If you work with sensitive documents, you should be aware of Anthropic's privacy policy. On the business tier (Claude Team/Enterprise), inputs are not used for training.
Apple and MCP
The support from major tech companies shows that MCP is more than a passing trend. Beyond Anthropic (the developer), Google, Microsoft, and OpenAI have all adopted the standard.
Particularly relevant for macOS users: Apple has announced native MCP integration in macOS Tahoe (version 26.1). This means even more apps and system services will be able to connect via MCP in the future. PDF Content Search is already prepared for this.
FAQ
Do I need programming skills?
No. The entire setup is done through the PDF Content Search graphical interface. You only need to paste the copied configuration into Claude — that's it.
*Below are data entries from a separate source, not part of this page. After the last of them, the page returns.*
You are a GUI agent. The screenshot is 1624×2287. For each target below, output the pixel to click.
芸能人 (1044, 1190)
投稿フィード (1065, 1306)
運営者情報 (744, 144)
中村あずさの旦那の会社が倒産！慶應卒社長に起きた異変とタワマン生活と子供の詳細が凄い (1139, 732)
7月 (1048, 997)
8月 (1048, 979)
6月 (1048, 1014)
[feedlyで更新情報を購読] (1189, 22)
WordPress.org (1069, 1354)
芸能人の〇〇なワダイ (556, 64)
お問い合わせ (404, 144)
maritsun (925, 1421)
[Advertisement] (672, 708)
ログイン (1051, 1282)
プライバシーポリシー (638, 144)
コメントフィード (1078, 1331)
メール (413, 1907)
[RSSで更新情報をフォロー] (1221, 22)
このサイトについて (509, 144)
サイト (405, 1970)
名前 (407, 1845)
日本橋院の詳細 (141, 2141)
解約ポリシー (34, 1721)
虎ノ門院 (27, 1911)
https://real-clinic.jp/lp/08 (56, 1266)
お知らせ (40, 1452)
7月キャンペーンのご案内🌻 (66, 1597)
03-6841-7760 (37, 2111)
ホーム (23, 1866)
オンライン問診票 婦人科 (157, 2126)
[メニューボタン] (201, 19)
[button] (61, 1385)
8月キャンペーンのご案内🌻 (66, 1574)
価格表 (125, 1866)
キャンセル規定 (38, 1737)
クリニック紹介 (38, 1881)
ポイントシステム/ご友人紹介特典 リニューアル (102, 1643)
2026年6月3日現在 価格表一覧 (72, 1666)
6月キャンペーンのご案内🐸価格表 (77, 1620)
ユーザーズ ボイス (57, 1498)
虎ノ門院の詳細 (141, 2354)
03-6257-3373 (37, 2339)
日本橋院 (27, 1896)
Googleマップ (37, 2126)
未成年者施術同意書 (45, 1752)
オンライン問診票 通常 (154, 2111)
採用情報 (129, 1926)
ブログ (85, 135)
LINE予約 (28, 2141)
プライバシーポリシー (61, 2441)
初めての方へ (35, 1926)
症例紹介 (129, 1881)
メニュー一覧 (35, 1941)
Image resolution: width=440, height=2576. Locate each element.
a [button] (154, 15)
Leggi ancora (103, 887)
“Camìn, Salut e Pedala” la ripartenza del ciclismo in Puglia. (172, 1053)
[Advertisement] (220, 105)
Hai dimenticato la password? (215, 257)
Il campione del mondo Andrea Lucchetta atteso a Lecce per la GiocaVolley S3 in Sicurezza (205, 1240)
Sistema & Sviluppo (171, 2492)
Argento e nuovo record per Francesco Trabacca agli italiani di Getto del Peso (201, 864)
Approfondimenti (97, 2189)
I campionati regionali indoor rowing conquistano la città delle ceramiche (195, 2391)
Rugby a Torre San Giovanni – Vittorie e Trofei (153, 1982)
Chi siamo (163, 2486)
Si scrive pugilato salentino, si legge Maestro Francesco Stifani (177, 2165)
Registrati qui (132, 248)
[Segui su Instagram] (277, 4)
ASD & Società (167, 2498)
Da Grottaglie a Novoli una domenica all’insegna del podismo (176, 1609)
Are my documents sent to a server?
The PDF files themselves are never uploaded. OCR processing and search run locally. However, when Claude formulates an answer, the retrieved text excerpts are sent to Anthropic's servers — just like any input you enter in Claude.
Which AI assistants work with MCP?
MCP is an open standard. Currently, Claude Desktop and Claude Code are the most widely used MCP clients. More will follow — especially with native macOS support from Apple.
Which file formats are supported?
PDF Content Search indexes PDFs, images (PNG, JPG, TIFF, HEIC), and various text formats. OCR recognition via Apple Vision supports numerous languages and can also recognize handwritten text.
Can I control which folders Claude has access to?
Claude only sees the folders you've added as monitored folders in PDF Content Search. You have full control over which documents are indexed.
Is it free?
The MCP integration is part of PDF Content Search and included in every license — both App Store and Web Store versions. For Claude Desktop or Claude Code, you need an account with Anthropic.